Data entries:
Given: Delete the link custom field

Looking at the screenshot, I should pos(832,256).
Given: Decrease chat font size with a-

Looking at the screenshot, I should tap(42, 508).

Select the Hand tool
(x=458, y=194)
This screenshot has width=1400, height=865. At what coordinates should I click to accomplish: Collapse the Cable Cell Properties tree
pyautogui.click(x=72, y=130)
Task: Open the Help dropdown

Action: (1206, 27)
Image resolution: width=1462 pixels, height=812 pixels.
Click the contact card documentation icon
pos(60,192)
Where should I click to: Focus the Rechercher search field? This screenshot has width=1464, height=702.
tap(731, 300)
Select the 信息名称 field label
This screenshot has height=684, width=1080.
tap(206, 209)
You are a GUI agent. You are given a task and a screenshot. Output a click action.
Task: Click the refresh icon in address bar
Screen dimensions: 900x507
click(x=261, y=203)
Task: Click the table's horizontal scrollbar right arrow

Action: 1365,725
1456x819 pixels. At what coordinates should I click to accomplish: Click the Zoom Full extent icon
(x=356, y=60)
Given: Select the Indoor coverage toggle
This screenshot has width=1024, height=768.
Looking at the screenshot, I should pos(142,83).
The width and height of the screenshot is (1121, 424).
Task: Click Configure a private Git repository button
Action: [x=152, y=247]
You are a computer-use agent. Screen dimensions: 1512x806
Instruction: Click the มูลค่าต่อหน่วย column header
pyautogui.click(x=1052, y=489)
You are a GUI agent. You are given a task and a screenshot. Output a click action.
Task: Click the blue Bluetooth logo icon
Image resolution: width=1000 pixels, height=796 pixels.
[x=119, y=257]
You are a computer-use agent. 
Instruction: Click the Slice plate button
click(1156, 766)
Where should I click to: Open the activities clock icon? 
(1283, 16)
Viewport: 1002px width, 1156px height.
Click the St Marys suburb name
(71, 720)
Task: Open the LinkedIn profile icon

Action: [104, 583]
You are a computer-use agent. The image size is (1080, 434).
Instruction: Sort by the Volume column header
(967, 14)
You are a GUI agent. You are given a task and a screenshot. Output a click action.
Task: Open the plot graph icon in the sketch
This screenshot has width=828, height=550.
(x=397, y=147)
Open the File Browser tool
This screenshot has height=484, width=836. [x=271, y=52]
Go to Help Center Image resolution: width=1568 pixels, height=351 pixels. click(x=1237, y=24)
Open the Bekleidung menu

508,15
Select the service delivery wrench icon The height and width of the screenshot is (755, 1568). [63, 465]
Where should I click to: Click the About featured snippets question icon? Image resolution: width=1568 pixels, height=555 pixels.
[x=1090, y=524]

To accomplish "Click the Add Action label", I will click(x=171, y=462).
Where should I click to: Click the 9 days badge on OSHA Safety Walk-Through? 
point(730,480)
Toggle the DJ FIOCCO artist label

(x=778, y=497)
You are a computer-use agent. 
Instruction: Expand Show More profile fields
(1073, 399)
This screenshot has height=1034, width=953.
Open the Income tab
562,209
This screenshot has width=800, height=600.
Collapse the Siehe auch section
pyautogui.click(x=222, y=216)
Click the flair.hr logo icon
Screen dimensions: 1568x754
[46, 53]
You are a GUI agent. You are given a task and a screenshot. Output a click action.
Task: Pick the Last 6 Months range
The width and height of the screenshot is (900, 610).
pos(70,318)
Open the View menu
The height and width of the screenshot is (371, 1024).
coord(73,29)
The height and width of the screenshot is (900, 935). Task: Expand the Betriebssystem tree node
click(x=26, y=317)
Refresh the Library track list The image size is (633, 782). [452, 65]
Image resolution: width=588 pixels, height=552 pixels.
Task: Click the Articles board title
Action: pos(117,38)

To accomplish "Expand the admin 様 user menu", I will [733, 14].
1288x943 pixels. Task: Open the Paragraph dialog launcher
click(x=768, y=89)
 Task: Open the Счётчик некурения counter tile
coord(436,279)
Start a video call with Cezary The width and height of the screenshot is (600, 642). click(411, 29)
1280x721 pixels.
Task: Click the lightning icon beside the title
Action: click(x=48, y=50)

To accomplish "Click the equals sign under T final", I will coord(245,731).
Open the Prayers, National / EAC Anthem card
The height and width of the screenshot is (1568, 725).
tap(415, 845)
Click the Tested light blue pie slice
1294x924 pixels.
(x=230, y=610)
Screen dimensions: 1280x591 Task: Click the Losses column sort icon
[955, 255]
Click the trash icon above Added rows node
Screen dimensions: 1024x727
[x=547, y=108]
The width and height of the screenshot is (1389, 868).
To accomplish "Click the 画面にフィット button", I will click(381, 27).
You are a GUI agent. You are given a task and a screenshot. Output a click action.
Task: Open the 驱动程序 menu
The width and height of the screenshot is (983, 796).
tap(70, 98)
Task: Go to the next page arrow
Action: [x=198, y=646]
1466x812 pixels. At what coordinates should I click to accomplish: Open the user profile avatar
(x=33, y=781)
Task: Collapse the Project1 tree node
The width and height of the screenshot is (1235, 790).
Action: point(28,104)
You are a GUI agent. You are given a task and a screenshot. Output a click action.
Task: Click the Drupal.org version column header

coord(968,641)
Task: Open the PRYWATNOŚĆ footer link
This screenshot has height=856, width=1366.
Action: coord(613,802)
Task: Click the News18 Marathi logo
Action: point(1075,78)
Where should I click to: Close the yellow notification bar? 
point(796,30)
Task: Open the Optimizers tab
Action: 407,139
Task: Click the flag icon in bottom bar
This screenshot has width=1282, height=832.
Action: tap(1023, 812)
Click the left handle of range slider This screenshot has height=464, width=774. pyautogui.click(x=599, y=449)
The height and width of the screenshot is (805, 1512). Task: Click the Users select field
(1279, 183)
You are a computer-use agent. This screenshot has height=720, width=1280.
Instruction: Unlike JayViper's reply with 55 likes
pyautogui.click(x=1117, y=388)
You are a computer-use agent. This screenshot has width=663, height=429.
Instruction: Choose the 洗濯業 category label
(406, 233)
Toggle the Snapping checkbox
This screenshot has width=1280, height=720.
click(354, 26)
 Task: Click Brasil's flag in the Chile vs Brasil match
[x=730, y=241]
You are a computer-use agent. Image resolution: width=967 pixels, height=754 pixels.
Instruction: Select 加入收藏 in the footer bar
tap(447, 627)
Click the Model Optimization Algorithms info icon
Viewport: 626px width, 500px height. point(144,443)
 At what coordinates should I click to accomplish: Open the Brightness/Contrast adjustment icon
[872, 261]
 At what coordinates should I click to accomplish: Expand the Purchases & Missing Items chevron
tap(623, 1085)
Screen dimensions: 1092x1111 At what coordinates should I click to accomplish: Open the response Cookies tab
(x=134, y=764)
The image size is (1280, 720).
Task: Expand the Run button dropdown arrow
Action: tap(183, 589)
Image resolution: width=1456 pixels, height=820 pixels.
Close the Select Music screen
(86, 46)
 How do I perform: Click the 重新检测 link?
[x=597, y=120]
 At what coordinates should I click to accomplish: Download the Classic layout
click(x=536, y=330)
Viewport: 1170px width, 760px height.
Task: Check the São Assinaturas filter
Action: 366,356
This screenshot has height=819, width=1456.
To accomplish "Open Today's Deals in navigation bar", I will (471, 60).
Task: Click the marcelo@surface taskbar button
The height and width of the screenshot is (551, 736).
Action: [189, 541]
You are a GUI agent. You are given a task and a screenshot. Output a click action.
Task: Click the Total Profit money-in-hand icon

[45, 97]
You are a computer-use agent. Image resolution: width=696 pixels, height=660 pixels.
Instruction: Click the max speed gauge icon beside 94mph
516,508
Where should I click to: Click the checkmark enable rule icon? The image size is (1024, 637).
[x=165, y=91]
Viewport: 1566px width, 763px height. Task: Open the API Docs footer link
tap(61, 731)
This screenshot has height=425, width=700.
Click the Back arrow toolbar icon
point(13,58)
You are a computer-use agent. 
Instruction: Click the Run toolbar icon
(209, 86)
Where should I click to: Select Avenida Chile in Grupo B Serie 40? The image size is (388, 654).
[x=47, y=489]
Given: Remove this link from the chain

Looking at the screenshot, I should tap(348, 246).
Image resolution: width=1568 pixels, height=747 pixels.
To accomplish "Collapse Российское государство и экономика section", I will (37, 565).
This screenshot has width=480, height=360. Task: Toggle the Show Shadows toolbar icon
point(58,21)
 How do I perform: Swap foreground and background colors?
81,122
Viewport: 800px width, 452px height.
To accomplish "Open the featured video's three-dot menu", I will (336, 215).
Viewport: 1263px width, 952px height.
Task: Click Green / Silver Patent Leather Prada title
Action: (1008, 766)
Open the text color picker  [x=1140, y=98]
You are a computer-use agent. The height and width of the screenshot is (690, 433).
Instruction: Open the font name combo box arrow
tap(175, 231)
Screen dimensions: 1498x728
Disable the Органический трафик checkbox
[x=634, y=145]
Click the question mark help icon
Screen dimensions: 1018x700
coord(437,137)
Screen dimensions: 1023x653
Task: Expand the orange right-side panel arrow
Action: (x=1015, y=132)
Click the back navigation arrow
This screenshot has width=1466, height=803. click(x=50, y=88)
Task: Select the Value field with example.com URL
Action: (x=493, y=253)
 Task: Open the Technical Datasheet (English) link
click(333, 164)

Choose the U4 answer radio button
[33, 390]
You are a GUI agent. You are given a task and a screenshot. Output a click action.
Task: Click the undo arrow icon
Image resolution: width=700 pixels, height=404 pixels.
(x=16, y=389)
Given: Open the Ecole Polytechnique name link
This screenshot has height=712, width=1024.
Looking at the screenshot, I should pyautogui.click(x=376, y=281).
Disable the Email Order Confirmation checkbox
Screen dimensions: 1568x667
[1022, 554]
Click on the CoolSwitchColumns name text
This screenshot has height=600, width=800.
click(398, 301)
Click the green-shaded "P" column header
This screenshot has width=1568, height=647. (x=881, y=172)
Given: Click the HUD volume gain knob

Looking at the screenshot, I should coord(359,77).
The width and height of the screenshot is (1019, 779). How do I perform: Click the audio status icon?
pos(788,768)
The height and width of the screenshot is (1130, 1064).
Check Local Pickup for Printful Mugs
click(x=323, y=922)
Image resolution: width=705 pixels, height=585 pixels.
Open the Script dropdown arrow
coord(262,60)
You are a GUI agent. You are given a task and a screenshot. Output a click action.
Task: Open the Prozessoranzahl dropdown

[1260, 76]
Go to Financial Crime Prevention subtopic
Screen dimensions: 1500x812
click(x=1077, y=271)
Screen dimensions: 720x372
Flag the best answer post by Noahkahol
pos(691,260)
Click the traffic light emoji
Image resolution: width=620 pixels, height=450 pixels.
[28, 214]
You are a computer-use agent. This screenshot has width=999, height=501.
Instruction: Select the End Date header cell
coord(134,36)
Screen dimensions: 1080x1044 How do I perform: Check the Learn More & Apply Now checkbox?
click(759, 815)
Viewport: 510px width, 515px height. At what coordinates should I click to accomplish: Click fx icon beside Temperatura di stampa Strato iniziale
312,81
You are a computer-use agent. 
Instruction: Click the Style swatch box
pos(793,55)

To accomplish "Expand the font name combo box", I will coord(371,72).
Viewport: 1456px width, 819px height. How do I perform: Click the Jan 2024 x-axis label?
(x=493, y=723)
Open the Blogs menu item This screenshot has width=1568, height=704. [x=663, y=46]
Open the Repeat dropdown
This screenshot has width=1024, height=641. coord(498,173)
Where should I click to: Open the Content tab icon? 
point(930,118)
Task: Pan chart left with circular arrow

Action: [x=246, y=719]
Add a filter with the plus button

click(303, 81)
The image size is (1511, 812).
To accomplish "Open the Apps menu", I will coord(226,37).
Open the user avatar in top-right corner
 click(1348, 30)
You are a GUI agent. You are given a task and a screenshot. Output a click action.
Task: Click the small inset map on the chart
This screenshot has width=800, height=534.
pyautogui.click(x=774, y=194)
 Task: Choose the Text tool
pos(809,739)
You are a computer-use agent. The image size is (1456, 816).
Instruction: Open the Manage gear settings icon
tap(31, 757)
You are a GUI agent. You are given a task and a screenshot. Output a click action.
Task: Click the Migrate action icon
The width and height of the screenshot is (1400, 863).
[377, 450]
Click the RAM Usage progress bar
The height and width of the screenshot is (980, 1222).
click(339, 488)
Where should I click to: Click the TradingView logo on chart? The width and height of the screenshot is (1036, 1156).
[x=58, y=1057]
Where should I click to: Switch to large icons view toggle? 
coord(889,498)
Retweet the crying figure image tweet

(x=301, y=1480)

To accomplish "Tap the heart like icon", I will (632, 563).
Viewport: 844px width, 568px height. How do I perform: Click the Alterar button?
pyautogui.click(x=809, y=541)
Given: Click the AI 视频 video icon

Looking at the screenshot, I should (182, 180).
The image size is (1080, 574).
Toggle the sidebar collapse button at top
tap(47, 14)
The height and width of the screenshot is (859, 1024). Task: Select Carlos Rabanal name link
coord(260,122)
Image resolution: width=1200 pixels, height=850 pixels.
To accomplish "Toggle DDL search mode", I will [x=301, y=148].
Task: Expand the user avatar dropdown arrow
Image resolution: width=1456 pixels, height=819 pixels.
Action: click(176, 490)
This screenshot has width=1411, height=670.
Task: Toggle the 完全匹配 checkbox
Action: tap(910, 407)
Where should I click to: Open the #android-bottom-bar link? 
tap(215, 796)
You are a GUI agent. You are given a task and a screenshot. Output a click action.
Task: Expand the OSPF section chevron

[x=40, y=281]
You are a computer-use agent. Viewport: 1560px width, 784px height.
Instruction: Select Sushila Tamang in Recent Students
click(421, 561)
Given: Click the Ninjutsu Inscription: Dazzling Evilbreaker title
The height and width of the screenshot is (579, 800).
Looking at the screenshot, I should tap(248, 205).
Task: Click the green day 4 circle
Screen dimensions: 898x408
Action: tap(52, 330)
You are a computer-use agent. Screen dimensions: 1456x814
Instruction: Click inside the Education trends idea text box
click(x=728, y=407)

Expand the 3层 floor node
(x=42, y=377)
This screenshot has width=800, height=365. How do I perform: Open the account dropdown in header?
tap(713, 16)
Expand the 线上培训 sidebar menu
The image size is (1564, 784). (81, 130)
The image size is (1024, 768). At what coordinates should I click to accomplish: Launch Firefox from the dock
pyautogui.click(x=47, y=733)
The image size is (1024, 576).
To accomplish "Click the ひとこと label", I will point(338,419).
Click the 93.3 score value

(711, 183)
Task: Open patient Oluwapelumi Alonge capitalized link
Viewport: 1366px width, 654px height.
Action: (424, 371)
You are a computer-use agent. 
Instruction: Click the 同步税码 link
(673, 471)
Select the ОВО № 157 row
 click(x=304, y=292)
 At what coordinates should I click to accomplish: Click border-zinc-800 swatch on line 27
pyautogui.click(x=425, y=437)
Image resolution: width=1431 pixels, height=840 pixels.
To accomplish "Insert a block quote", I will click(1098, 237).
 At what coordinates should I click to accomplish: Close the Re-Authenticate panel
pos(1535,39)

What is needed: Update the rows from the line with "Image resolution: width=705" to the line with "click(x=1077, y=271)", changing "Script" to "Format" and keeping everything else the same. Return only those lines.

Exercise output:
Image resolution: width=705 pixels, height=585 pixels.
Open the Format dropdown arrow
coord(262,60)
You are a GUI agent. You are given a task and a screenshot. Output a click action.
Task: Open the Prozessoranzahl dropdown

[1260, 76]
Go to Financial Crime Prevention subtopic
Screen dimensions: 1500x812
click(x=1077, y=271)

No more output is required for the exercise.